Carys walked to Jami's house after dinner on Tuesday. The weather had turned nicer, with a hint of spring to come.

"Come on up to my room, Car, and I'll show you the photos I'm putting in my exhibit at the Art Gallery. I'm kind of excited, but this could be a big flop."

"No way, Jami. What you do with a camera is amazing."

Prints were arranged in rows on the floor between the foot of the bed and the far wall, the area Jami kept free as a small photo studio. She turned on the lights in that part of the bedroom. Carys walked back and forth looking at the prints.

"These are great, Jami!"

"Thanks. Once I'm certain these are the ones I want, I need to mount them, then get them to the gallery this coming weekend. We can drop them off when we go to rehearsal."

Carys flopped on the bed. "Okay, Jami, 'fess up. When I take pictures, I always look at the prints and wonder why I bothered. How do you do it?"

"The hardest part is being able to see the way the camera sees. To not zoom in on details the way a person does without realizing it. People think they see an entire scene or room at once, but they don't. Their area of focus, what they really see, is very small. So people see Uncle Fred and Aunt Judy against a scenic background, snap the picture, and then are amazed when they can barely find Uncle Fred and Aunt Judy in the print, and the scene that was so dazzling in person comes across as dull and lifeless."

"You're saying I don't really see everything I think I see?"

"People focus on a tiny area. Look. Most people move their eyes back and forth for each line when they read a page in a book. The simplest speed reading trick is to keep your eyes focused on the center of the lines while you read. Even then you have to move your head to sweep from top to bottom; you cannot see an entire page at once."

"I guess so."

"I'll show you!" Jami stood up and moved to the bookcase by her desk. "Okay. Stare at the center of my desk. Do not look anywhere else.
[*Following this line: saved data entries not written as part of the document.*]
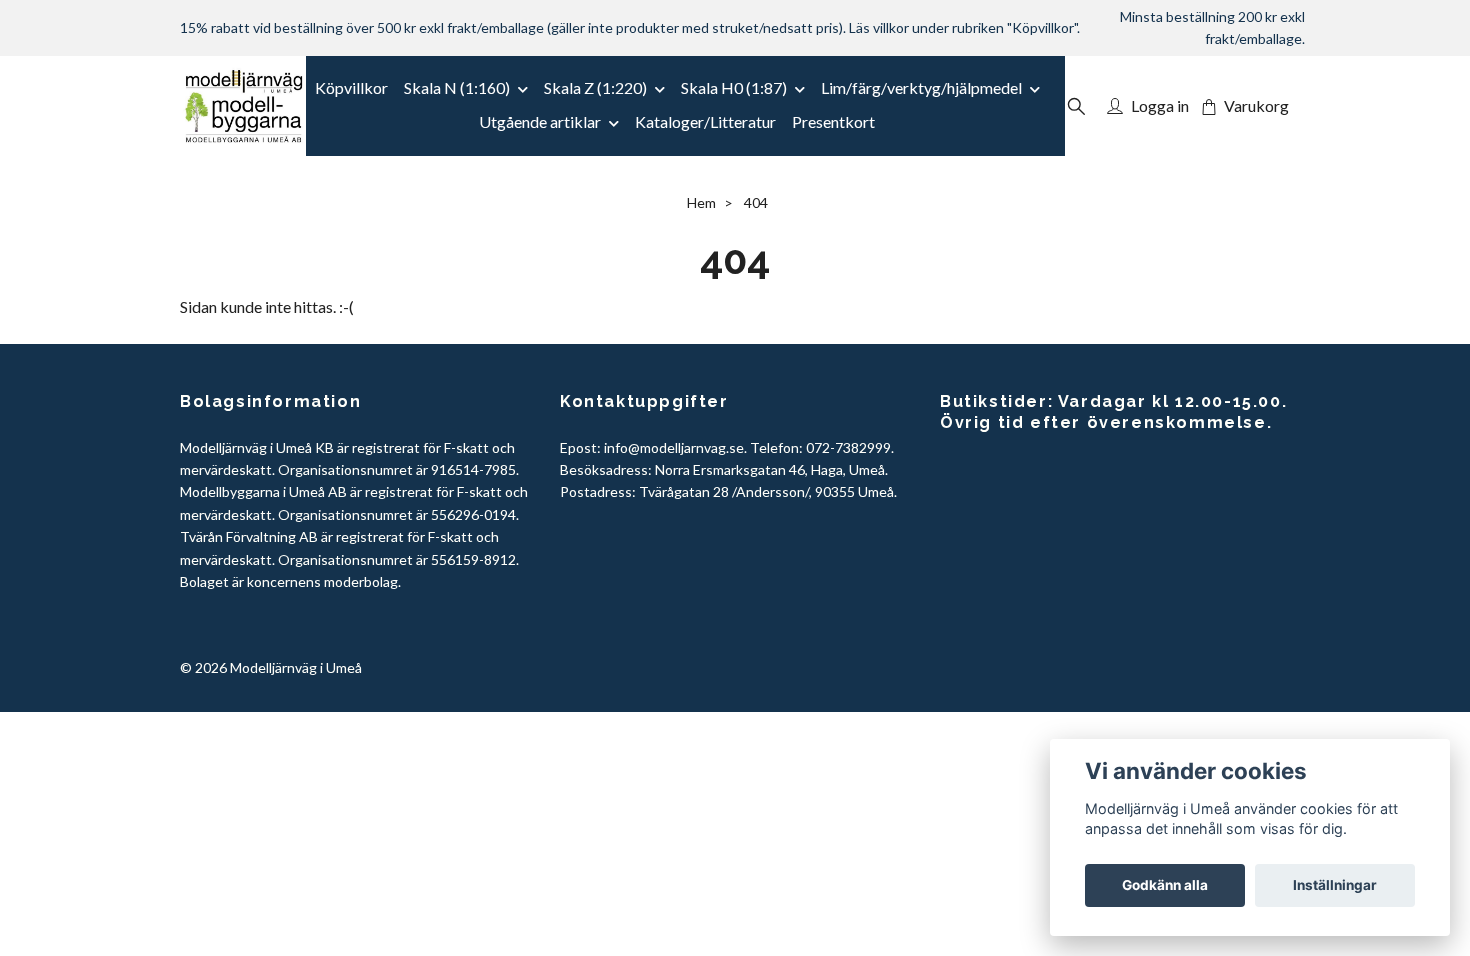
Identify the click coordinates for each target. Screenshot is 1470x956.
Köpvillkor (351, 87)
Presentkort (833, 121)
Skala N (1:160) (457, 87)
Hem (701, 202)
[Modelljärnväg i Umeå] (243, 106)
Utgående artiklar (540, 121)
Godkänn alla (1165, 885)
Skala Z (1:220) (595, 87)
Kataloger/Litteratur (705, 121)
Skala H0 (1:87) (734, 87)
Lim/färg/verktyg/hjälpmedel (921, 87)
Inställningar (1335, 885)
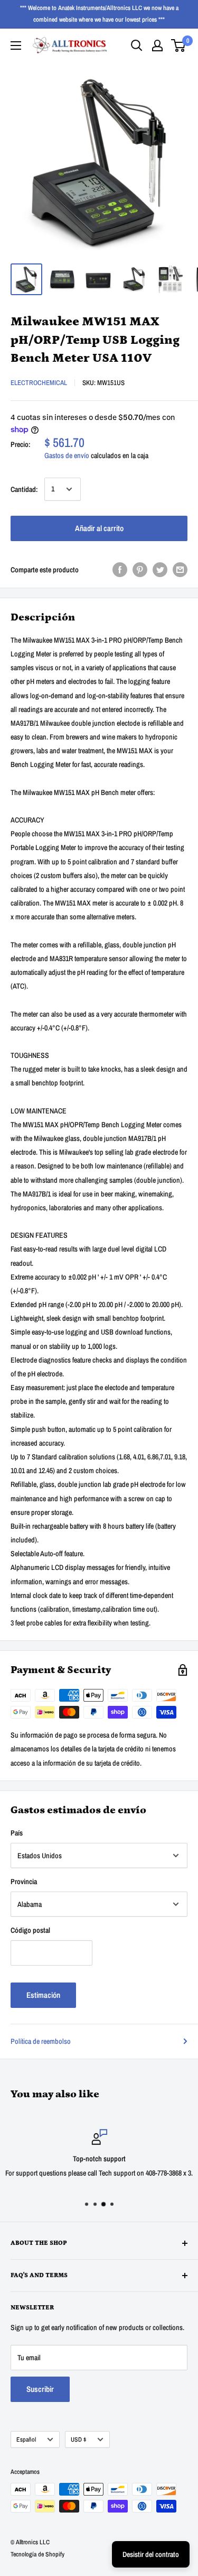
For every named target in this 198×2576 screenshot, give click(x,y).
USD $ (78, 2439)
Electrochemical (39, 382)
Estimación (43, 1994)
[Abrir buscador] (137, 45)
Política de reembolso (41, 2041)
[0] (178, 45)
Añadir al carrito (99, 528)
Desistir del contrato (150, 2554)
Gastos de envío (66, 455)
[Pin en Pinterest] (140, 569)
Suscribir (40, 2389)
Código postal (30, 1930)
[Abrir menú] (16, 45)
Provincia (24, 1881)
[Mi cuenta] (157, 45)
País (17, 1833)
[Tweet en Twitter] (160, 569)
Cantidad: (24, 489)
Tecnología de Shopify (37, 2554)
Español (26, 2439)
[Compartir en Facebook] (119, 569)
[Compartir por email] (180, 569)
Can you tell what I'm doing?"

Carys dutifully stared at the middle of the desk. "No. I can only tell that you're moving."
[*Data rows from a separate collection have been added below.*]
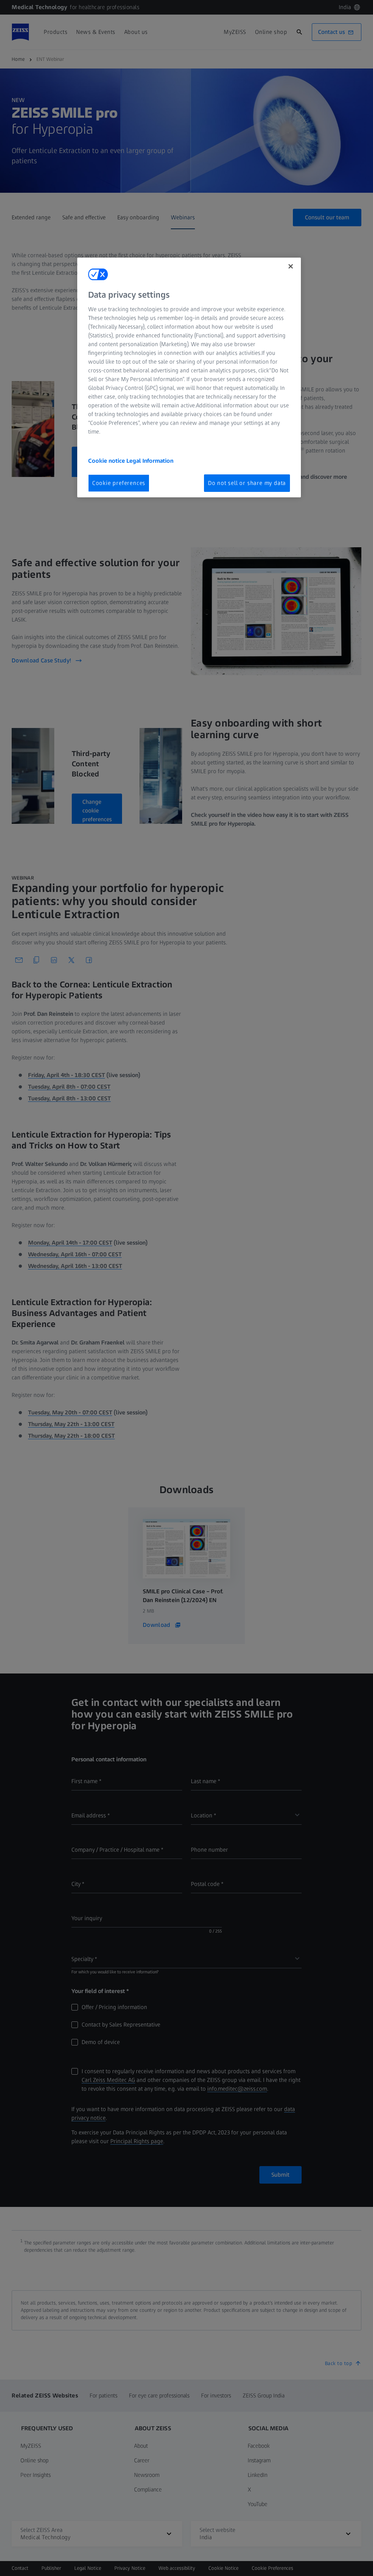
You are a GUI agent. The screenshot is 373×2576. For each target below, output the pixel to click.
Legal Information (149, 460)
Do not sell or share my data (247, 482)
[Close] (291, 266)
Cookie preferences (118, 482)
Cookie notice (107, 460)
"Right. Our peripheral vision can detect motion, and if you move your head a little, back and forth, you can build up some kind of image of what's off to the side, but don't."

"This is so weird," said Carys. "I can sense motion, but I cannot see what you're doing. It's almost like an itch in my head, the feeling that I need to turn to look at you."
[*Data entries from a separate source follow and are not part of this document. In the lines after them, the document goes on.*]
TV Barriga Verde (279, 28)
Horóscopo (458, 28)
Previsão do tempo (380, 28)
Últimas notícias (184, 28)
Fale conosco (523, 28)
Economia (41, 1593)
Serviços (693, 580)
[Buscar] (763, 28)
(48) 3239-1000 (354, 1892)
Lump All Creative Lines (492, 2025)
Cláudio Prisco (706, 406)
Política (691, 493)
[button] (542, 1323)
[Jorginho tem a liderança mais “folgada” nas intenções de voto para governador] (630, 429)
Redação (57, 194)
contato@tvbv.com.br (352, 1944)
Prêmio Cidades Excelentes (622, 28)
Jami sat in the chair at her desk. "It is weird. But that's why people can stare for hours at a little TV screen. Which is of course showing a sequence of separate frames which you don't notice changing."

"But people like big screens."

"Maybe because if you have to move your eyes some it feels more realistic, and is probably less tiring for your eye muscles than staring at one spot."

"I guess I know this, in a way," said Carys. "I do some magic tricks as part of clowning. If you can keep people's attention focused on one spot, you can get away with doing just about anything where they aren't looking."

"Exactly!"

Carys thought for a moment. "It's not just vision, is it? You have to train yourself to hear separate instruments in music."

"Right! All the senses, and other things, too. People get hung up on little details, and fail to see the whole picture."

"Like what people assume when they find out someone is Black, or Asian, or Jewish, or gay."

"More basic than that. Why do we separate people into categories like that at all? I think we can't help it, or have to work really hard to undo what our brains do for us."

"What do you mean?"

Jami swiveled her chair to face Carys. "Any time we look at a scene, we find lines and boundaries, even if they aren't there. How many colors are in a rainbow?"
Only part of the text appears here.